What are L1, L2, L3 caches? These are ultra-fast memories physically built into the CPU chip itself. The lower the number, the closer to the CPU core — faster, but smaller:

  • L1 cache — Right next to the CPU core. The fastest (~1ns). L1 is actually split into two parts: one for “code (L1I)” and one for “data (L1D).” What data structures like arrays and linked lists use is the data cache (L1D), which is typically 32–64KB per core.
  • L2 cache — Behind L1. 256KB–1MB per core. Slightly slower (~4ns).
  • L3 cache — Shared among multiple cores. 8–64MB. Slower (~12ns), but still much faster than RAM (~100ns).

These three layers act as a speed buffer between the CPU and RAM. If data is in L1, it takes ~1ns; if it must go all the way to RAM, ~100ns — it can be tens to 100x slower. CPUs do use tricks like “pre-fetching data it thinks you’ll need next” and “executing instructions out of order” to partially hide this delay, but when you repeatedly access data that isn’t in cache, the performance gap is still very real.

Let’s revisit the key point. L1 cache access is ~1ns, RAM access is ~100ns. Roughly a 100x difference. CPUs have various optimizations that partially reduce this gap, but when cache misses pile up, the performance difference is still dramatic. This is the real reason why data structure selection matters.

How Does the Cache Work?

Suppose the CPU requests data at memory address 0x1000. The CPU first checks the L1 cache. If the data is there — cache hit — it retrieves the data in 1ns. If not — cache miss — it must go down to L2, L3, or in the worst case, all the way to RAM.

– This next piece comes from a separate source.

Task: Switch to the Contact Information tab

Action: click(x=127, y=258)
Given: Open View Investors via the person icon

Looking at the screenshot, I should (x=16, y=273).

The important thing here is that the CPU doesn’t fetch just one byte at 0x1000. The CPU fetches data in units of cache lines. The cache line size on modern CPUs is almost always 64 bytes.

1
2
3
4
Memory address:  0x1000  0x1004  0x1008  ...  0x103C
                ├──────────── 64-byte cache line ────────────┤
                │  int[0]  int[1]  int[2]  ...  int[15]     │
                └───────────────────────────────────────────┘

When you read arr[0] from an int (4-byte) array, arr[1] through arr[15] are loaded into the cache for free. This is spatial locality. Since neighboring memory is likely to be used soon, it is fetched in advance.

Furthermore, if you read arr[0] and then immediately read arr[0] again, it is already in the cache. This is temporal locality. Recently accessed data is likely to be used again soon.

Modern CPUs go one step further. A hardware prefetcher detects memory access patterns and loads the next likely needed data into the cache ahead of time. When traversing an array sequentially, the prefetcher prepares data in advance. Sequential memory access is optimized at the hardware level.

Wait, let’s address this

Q. How can you verify that the cache line is 64 bytes?

On Linux, you can check with getconf LEVEL1_DCACHE_LINESIZE. On macOS, use sysctl hw.cachelinesize. It is 64 bytes on most x86 and ARM processors. Some embedded systems use 32 bytes.

Q. What happens when the cache is full?

When new data comes in, an existing cache line must be evicted. The cache doesn’t search the entire cache for the oldest line — instead, each memory address belongs to a small group (set), and the replacement candidate is chosen only within that group. The replacement policy is theoretically LRU (Least Recently Used) — “evict the line that hasn’t been used the longest” — but real CPUs often use simplified approximations of LRU.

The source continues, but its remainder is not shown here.